Ein gesunder Mensch scheidet am Tag 1,5 bis 2 Liter Urin aus. Allein in Deutschland mit einer Bevölkerung von rund 83 Millionen Menschen kommen so täglich bis zu 166 Millionen Liter Urin zusammen. Dieser besteht zu 95 Prozent aus Wasser. Fünf Prozent jedoch sind andere Inhaltsstoffe: Kalium-, Natrium- und Chlorid-Ionen gehören dazu, aber auch Harnstoff, Kreatin und Harnsäure. Wertvolle Rohstoffe, die die Menschen früher intensiv nutzten, etwa zum Düngen, Ledergerben oder Wäschewaschen.
Abwasserentsorgung ohne Urinabscheidung
In der modernen zentralen Abwasserentsorgung ist für eine gesonderte Urinableitung und -nutzung jedoch kein Platz mehr. Urin wird heutzutage mit Fäkalien und Toilettenpapier aus Spültoiletten in die Kanalisation geleitet. Gemeinsam mit anderen Abwässern landet er in Kläranlagen, wo die Abwässer in einem energieintensiven Prozess gereinigt werden müssen. Doch auch nach diesem Prozess können die Abwässer immer noch viel Stickstoff und andere Nährstoffe, aber auch Schadstoffe enthalten, die für die Umwelt eine Belastung sind.
Lösung für Umweltprobleme
Dabei könnte die Trennung des Urins vom übrigen Abwasser einige schwerwiegende Umweltprobleme lösen, wie eine Recherche in der Zeitschrift "Nature" zeigt. Wissenschaftler und Ingenieure weltweit arbeiten deshalb an Lösungen, wie man Urin vom übrigen Abwasser trennen und zu Dünger und anderen Produkten recyceln kann. Schätzungen des Chemieingenieurs Prithvi Simha von der Schwedischen Universität für Agrarwissenschaften (SLU) in Uppsala zufolge produzieren die Menschen genug Urin, um etwa ein Viertel der derzeitigen Stickstoff- und Phosphordünger der Welt ersetzen zu können. Durch einen Verzicht auf das Herunterspülen von Urin in gewöhnlichen Spültoiletten könnte zudem sehr viel Wasser eingespart werden.
70.000 Liter Touristen-Urin
Simha ist zugleich Chief Technology Officer von Sanitation360, einer Ausgründung der schwedischen Universität Uppsala, die auf der Insel Gotland ein Pilotprojekt zum Urinrecycling betreibt. Trinkwasser ist auf Schwedens größter Insel knapp. Dafür hinterlassen Landwirtschaft und Sommer-Tourismus jedes Jahr große Abwassermengen, die in der Ostsee gefährliche Algenblüten verursachen und Mensch und Fische krankmachen können.
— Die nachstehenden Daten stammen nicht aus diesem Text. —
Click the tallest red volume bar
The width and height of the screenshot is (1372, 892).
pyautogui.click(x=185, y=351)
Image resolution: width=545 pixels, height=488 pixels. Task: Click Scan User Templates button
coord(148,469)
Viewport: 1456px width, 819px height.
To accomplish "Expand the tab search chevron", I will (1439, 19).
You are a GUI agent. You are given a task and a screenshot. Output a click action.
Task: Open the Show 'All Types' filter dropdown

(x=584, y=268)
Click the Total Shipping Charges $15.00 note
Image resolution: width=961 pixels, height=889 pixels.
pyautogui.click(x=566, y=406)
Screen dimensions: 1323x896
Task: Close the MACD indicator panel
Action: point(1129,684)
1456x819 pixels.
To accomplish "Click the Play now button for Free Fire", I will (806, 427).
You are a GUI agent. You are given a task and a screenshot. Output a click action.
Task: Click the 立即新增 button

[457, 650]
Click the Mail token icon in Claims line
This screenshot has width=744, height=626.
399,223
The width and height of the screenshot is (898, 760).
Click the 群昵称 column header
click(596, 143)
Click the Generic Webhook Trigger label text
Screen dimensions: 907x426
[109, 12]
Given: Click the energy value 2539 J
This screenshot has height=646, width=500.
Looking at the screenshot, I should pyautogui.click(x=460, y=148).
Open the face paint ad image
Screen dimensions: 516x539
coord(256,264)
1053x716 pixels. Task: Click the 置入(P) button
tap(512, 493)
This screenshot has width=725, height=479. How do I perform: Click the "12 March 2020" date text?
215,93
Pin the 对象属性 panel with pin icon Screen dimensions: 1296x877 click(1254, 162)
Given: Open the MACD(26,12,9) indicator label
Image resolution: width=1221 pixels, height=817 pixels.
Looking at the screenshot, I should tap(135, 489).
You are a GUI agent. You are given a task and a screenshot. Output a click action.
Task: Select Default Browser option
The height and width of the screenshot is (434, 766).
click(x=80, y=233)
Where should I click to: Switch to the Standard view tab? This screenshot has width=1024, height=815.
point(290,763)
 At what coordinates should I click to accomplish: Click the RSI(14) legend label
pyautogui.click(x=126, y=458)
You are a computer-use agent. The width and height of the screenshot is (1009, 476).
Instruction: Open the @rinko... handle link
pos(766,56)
Um zumindest die enormen Urinmengen der Touristen aus dem Abwassersystem fernzuhalten, hat Sanitation360 zahlreiche mobile Spezialtoiletten auf der Ferieninsel aufgestellt. Mithilfe der wasserlosen Urinale sollen innerhalb von drei Jahren mehr als 70.000 Liter Urin gesammelt werden.
Harnstoff-Brocken für Gersten-Dünger
Mit einem von den SLU-Forschern entwickelten Verfahren wird der gesammelte Urin zu betonähnlichen Harnstoff-Brocken getrocknet. Diese werden später pulverisiert und mit anderen Nährstoffen zu Düngemittelpellets gepresst, die in normale Landwirtschaftsmaschinen passen. Ein lokaler Landwirt verwendet den Dünger, um Gerste anzubauen. Diese wiederum wird von einer Brauerei zur Biererzeugung verwendet. Der Gerstensaft wiederum wird von den Gotländern und den Touristen getrunken, als Urin ausgeschieden und so dem Kreislauf wieder zurückgeführt. Ein geschlossenes System quasi.
Lösung für Umwelt-Probleme
Die konsequente Trennung des Urins vom übrigen Abwasser könnte weltweit einige der schwierigsten Umweltprobleme entschärfen. So haben Umweltingenieure der Universität von Michigan in den USA ausgerechnet, dass Abwassersysteme in drei US-Bundesstaaten mit einem Urin-Recycling im Vergleich zu konventionellen Abwassersystemen bis zu 47 Prozent an Treibhausgasen und bis zu 41 Prozent an Energie einsparen könnten. Außerdem könnte die Nährstoffbelastung im Abwasser um bis zu 64 Prozent reduziert werden.
Problem von Urin-Abscheidung und Transport
Das setzt allerdings voraus, dass es möglich ist, den Urin zuverlässig abzutrennen und abzuführen. Hier sind mittlerweile technische Innovationen auf den Markt, die das ermöglichen. Das zweite Problem ist die Weiterleitung des aufgefangenen Urins. Vor allem in großen Städten, wo der meiste Urin anfällt, ist das nicht einfach. Separate Urin-Rohre zu verlegen, ist nicht praktikabel. Da Urin aus 95 Prozent Wasser besteht, wären Transport und Lagerung viel zu teuer. Deshalb müssen die festen Bestandteile des Urins bereits im Gebäude vom Wasser getrennt, getrocknet und extrahiert werden. Hier arbeiten Wissenschaftler weltweit an verschiedenen Methoden.